1. A speech recognition system, comprising:

a transfer function storage storing a vehicle transfer function, which represents an acoustic environment in a vehicle and a frequency response characteristic of a microphone;

a signal-to-noise ratio (SNR) estimator estimating an SNR of an input signal received from the microphone;

a speech section determiner determining a speech section to which the vehicle transfer function is applied based on the SNR;

a frequency distortion compensator compensating for frequency distortion of a speech signal included in the speech section by using the vehicle transfer function;

a feature pattern extractor extracting a feature pattern of the speech signal of which the frequency distortion is compensated; and

a speech recognition engine recognizing a speech command by using the feature pattern.

2. The speech recognition system of claim 1, wherein the speech section to which the vehicle transfer function is applied is a region at which a gain of the speech signal is equal to or greater than a threshold value, and

the speech section determiner sets the threshold value based on the SNR.

3. The speech recognition system of claim 1, wherein the vehicle transfer function is calculated by using a white noise.

4. The speech recognition system of claim 3, wherein the vehicle transfer function is calculated based on the white noise and the input signal input to the speech recognition system from the microphone.

5. The speech recognition system of claim 1, wherein the frequency distortion compensator compensates for the frequency distortion of the speech signal by inverse-compensating a gain of the speech signal included in the speech section through the vehicle transfer function.

6. The speech recognition system of claim 1, further comprising:

a frequency transformer transforming the input signal into a signal in a frequency domain;

a noise remover removing a noise component from the signal in the frequency domain received from the frequency transformer; and

an inverse frequency transformer transforming the speech signal received from the frequency distortion compensator into a signal in a time domain and outputting the signal in the time domain to the feature pattern extractor.

7. A speech recognition method of a speech recognition system, the method comprising:

transforming, by a frequency transformer, an input signal received from a microphone into a signal in a frequency domain;

estimating, by a signal-to-noise ratio (SNR) estimator, a signal-to-noise ratio (SNR) of the signal in the frequency domain;

determining, by a speech section determiner, a speech section to which a vehicle transfer function is applied based on the SNR;

compensating, by a frequency distortion compensator, for frequency distortion of a speech signal included in the speech section by using the vehicle transfer function;

extracting, by a feature pattern extractor, a feature pattern of the speech signal of which the frequency distortion is compensated; and

recognizing, by a speech recognition engine, a speech command by using the feature pattern.

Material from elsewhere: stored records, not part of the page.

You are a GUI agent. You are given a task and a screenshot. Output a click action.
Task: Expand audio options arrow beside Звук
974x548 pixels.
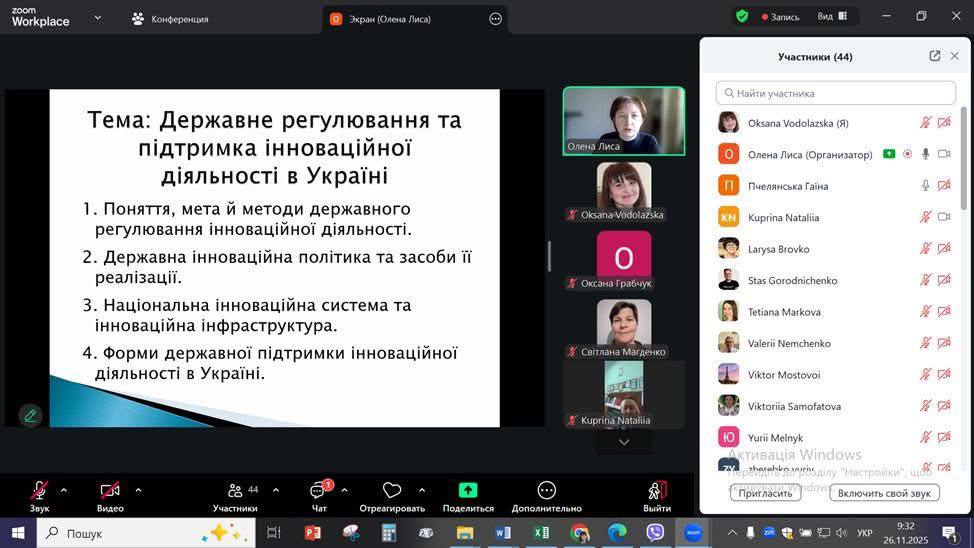coord(64,490)
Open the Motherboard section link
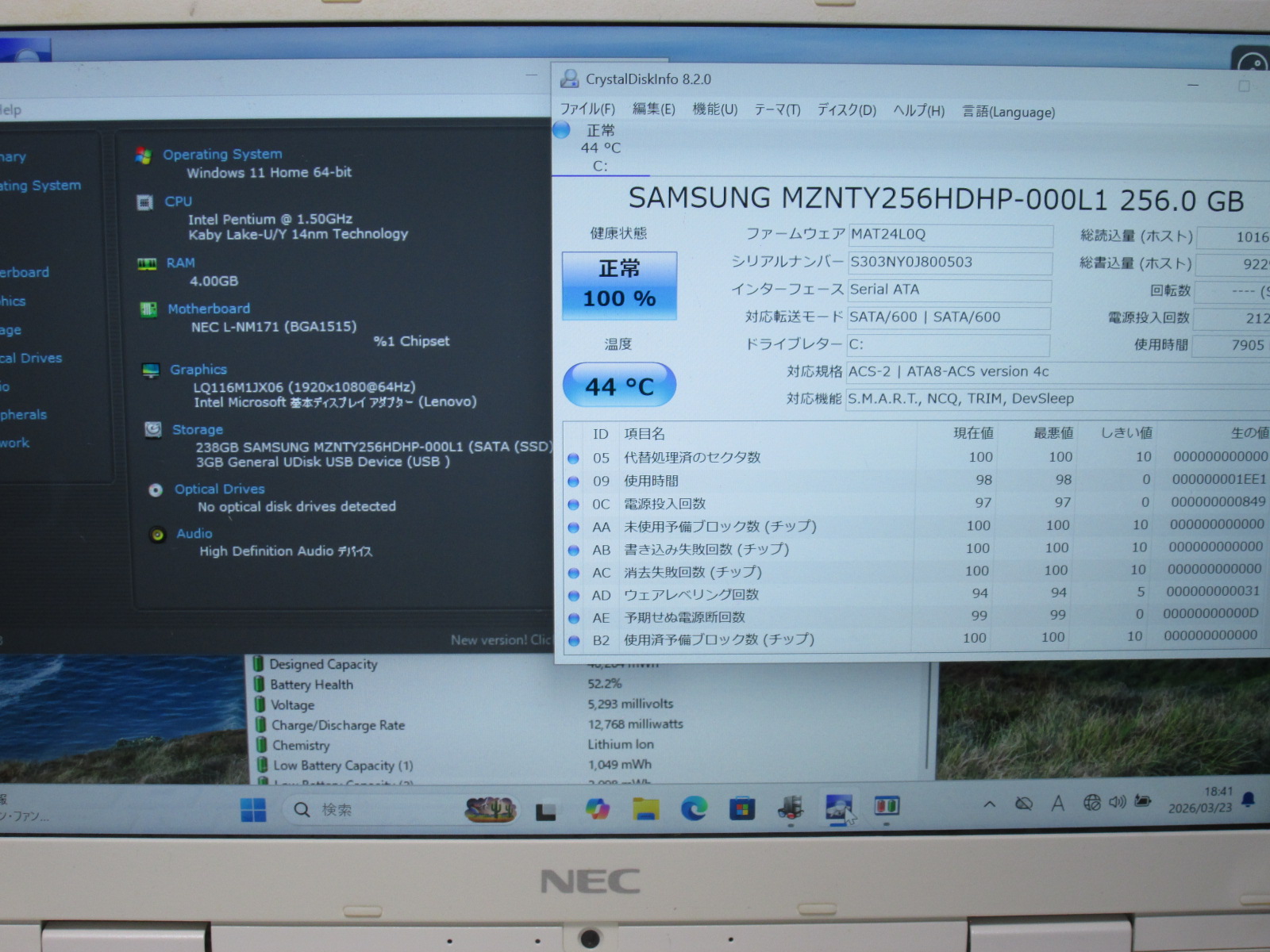This screenshot has width=1270, height=952. pyautogui.click(x=209, y=309)
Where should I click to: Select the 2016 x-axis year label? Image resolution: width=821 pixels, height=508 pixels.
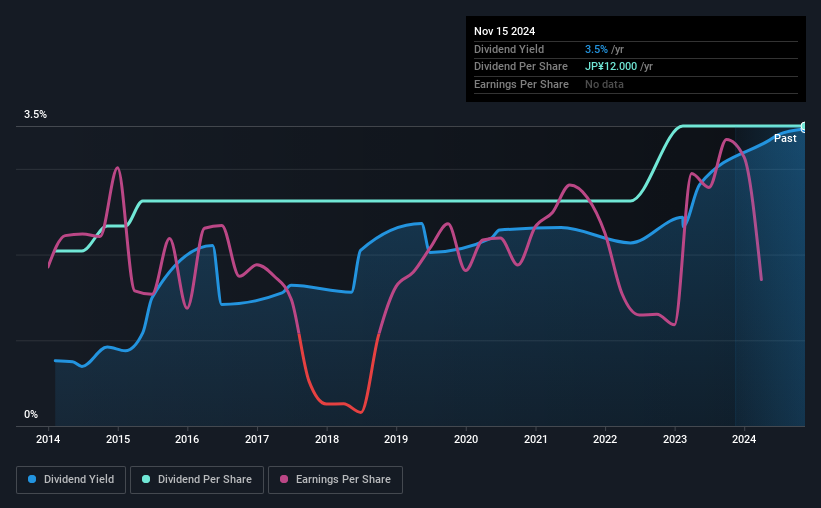(187, 439)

8. The speech recognition method of claim 7, wherein the speech section to which the vehicle transfer function is applied is a region at which a gain of the speech signal is equal to or greater than a threshold value, and the threshold value is set based on the SNR.

9. The speech recognition method of claim 7, wherein the vehicle transfer function is calculated by using a white noise.

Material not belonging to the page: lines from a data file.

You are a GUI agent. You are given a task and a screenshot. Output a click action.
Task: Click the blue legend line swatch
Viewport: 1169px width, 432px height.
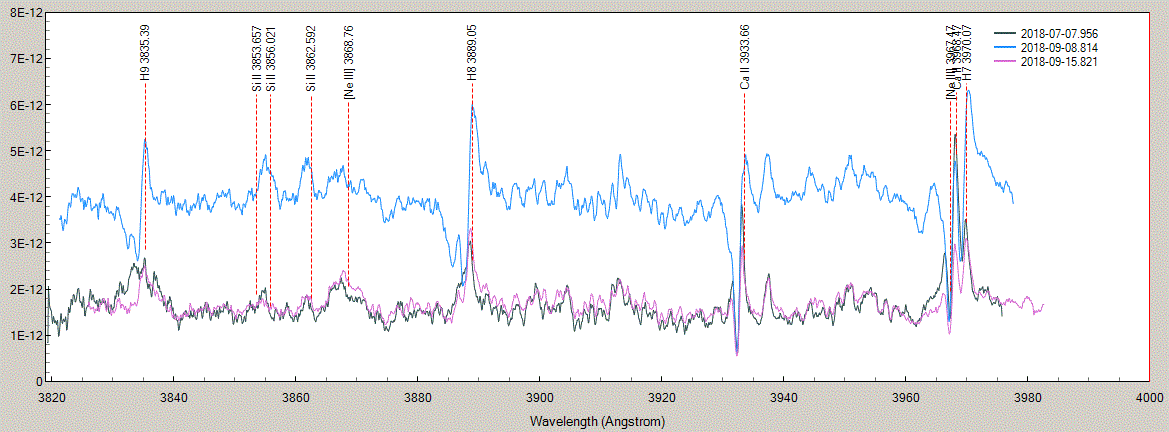pyautogui.click(x=1003, y=48)
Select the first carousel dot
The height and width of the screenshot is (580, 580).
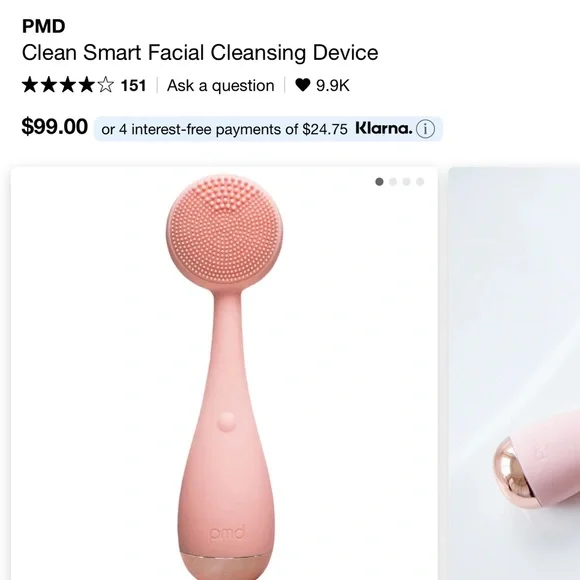[379, 182]
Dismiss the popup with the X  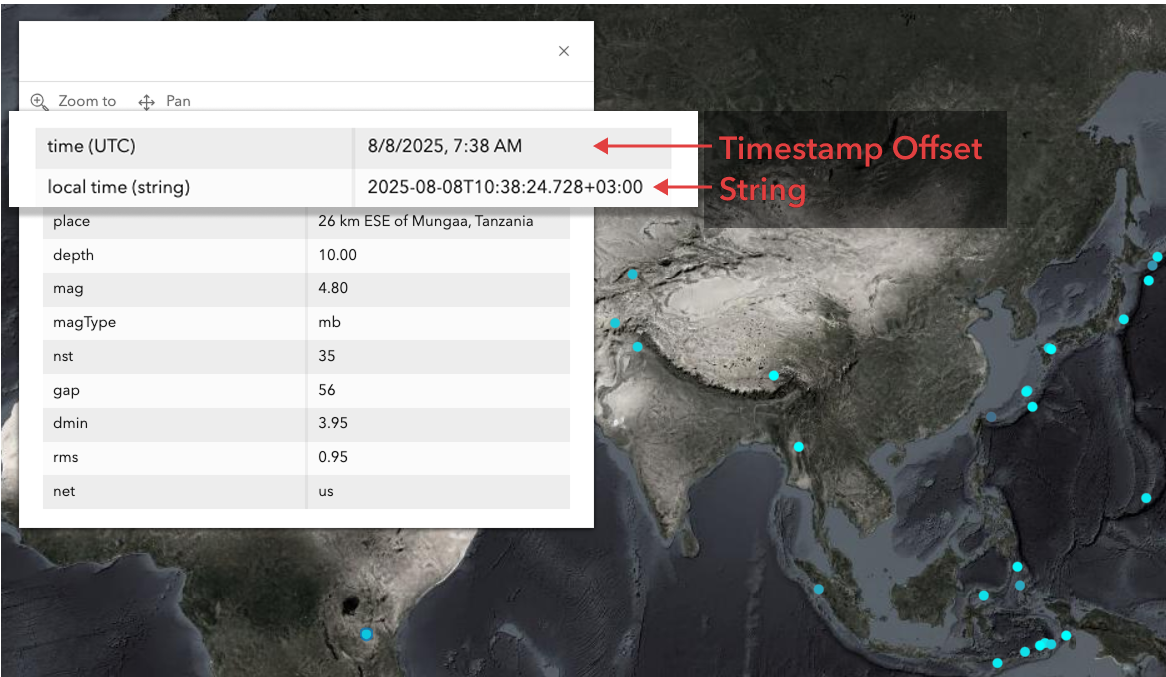tap(563, 50)
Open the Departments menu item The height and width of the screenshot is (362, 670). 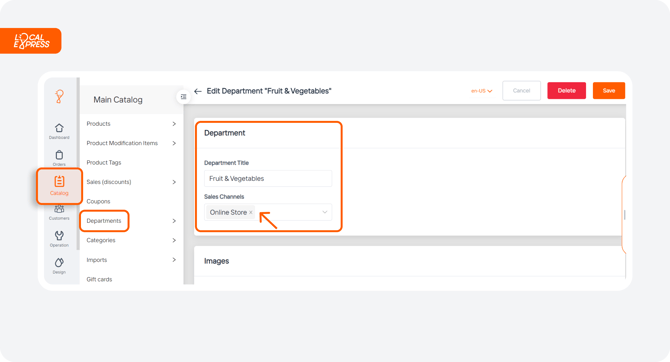[x=104, y=221]
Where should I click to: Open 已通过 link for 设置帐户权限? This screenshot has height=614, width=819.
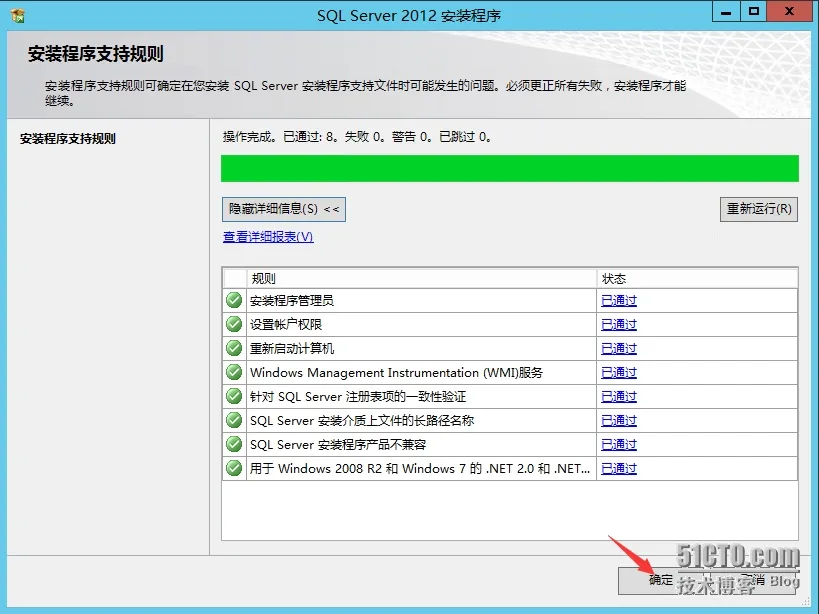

10. The speech recognition method of claim 9, wherein the vehicle transfer function is calculated based on the white noise and the input signal received from the microphone.

11. The speech recognition method of claim 7, wherein in the step of compensating,

the frequency distortion of the speech signal is compensated for by inverse-compensating a gain of the speech signal included in the speech section through the vehicle transfer function.

12. The speech recognition method of claim 7, further comprising:

removing a noise component from the signal in the frequency domain; and

transforming the speech signal of which the frequency distortion is compensated into a signal in a time domain by performing inverse frequency transformation.